There is a study that comes out every couple of years that says the same thing with slightly different numbers. If you contact an inbound lead within 5 minutes, your conversion rate is dramatically higher than if you contact them within an hour. Not a little higher. Several times higher. The exact multiplier varies by industry, but the shape is always the same: a steep curve that falls off fast.
Most sales teams know this. Almost none of them actually hit 5 minutes consistently. The reason is obvious if you have ever been a rep. Leads come in at random times. Reps are in meetings, on calls, at lunch, asleep. Even a fast team averages 30 minutes at best. Most average hours.
Automation closes this gap, but not all automation is equal. An instant auto-reply email does not count. A "we got your message, someone will be in touch" auto-response actively hurts because now the prospect feels heard and has already moved on to the next tab.
What actually works is something that starts the real conversation within seconds. An AI qualifier that replies with the first question. A voice agent that triggers an outbound call within two minutes of the form submission. A scheduling widget that asks for the appointment time right in the thank-you page. All of these count because all of them move the prospect forward, not just acknowledge them.

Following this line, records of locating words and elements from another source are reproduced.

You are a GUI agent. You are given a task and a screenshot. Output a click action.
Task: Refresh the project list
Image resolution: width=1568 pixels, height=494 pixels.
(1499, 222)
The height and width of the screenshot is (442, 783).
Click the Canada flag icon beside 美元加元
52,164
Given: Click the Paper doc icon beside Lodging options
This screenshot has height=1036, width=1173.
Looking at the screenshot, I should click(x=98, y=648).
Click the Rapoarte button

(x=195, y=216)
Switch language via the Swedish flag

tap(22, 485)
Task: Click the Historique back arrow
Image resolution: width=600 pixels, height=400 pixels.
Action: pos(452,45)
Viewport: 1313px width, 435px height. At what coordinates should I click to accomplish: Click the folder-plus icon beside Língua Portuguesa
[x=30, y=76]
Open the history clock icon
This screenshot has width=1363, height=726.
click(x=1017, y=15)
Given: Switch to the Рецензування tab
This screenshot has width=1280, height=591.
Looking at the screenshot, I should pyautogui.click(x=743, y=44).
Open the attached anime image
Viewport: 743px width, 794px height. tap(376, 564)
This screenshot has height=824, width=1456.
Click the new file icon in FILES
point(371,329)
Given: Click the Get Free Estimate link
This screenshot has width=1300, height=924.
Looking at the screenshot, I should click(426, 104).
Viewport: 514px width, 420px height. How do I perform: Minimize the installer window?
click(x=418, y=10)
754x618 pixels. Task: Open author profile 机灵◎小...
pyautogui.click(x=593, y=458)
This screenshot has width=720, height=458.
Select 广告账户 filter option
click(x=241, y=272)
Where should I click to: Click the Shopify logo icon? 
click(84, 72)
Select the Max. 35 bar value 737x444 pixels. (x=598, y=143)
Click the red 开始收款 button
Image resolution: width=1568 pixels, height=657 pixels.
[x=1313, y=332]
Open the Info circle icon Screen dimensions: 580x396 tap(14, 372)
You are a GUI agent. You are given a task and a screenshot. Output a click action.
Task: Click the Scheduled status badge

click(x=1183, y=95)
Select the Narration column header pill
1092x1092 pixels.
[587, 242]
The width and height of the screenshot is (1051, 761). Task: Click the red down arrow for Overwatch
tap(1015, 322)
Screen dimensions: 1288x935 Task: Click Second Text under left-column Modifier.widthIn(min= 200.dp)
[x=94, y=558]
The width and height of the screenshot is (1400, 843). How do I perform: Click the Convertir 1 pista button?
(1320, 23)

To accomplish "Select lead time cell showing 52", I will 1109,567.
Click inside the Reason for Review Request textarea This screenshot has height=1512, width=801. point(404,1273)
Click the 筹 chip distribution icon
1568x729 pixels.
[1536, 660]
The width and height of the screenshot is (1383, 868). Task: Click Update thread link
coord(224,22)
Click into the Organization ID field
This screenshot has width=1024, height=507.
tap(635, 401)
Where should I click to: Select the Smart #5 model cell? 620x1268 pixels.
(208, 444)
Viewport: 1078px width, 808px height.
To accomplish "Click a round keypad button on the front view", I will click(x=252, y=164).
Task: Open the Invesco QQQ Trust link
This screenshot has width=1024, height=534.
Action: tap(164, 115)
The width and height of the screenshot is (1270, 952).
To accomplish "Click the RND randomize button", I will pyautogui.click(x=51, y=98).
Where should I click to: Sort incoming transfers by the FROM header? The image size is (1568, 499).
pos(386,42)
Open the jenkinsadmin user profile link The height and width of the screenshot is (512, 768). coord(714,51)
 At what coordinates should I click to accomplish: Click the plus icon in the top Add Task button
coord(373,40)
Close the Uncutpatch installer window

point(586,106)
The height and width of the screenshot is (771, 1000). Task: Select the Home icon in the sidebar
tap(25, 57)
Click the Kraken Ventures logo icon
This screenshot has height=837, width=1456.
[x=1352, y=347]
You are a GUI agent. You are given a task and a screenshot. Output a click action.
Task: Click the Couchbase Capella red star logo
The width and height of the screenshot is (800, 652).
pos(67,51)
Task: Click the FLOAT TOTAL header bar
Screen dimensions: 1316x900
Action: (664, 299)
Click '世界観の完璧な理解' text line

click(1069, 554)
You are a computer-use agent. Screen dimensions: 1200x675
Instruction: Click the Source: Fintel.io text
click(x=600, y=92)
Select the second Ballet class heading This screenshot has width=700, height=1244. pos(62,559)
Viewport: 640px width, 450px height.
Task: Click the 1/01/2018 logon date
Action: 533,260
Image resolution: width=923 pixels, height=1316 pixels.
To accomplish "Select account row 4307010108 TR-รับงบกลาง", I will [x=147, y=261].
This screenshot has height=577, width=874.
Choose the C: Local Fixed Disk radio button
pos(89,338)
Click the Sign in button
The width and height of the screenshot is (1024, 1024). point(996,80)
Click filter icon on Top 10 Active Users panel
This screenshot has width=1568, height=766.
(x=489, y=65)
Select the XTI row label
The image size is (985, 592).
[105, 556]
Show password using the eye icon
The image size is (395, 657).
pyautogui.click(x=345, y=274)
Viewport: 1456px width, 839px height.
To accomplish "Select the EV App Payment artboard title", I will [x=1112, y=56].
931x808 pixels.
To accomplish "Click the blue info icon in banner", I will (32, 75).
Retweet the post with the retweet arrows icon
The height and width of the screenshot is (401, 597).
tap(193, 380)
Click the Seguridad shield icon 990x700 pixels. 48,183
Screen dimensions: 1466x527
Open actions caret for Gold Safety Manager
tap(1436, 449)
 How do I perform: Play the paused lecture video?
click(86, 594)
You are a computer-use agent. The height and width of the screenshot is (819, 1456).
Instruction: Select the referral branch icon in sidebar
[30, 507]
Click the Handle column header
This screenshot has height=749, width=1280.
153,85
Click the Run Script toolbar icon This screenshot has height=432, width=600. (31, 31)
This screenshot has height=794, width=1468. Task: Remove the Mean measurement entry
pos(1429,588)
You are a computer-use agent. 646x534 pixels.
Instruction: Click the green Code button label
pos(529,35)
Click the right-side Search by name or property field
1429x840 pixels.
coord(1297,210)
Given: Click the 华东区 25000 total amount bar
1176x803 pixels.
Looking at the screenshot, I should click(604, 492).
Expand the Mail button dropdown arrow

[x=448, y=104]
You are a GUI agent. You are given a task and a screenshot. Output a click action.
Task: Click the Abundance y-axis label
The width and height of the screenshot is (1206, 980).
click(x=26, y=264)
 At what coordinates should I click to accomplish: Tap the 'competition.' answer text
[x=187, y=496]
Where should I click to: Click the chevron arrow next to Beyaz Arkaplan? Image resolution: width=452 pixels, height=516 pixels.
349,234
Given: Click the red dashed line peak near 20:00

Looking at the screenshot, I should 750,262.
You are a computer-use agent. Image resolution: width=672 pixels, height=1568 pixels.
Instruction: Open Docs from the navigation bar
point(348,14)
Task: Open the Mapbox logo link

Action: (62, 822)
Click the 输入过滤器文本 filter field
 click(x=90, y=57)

The other piece is routing. Even if your automation gets the conversation started in under a minute, you still have to hand off to a human at some point. If that handoff takes an hour, you have given back your lead. The AI qualifier buys you a window. Inside that window, the human has to show up ready.
Our rule of thumb: 60 seconds to first meaningful response, 15 minutes to first human contact if the lead qualifies. Outside of those windows, the math stops working. Inside of them, you are winning against competitors who are not even trying.
Speed is a policy problem before it is a technology problem. Fix the policy, then use the tech to make it actually possible.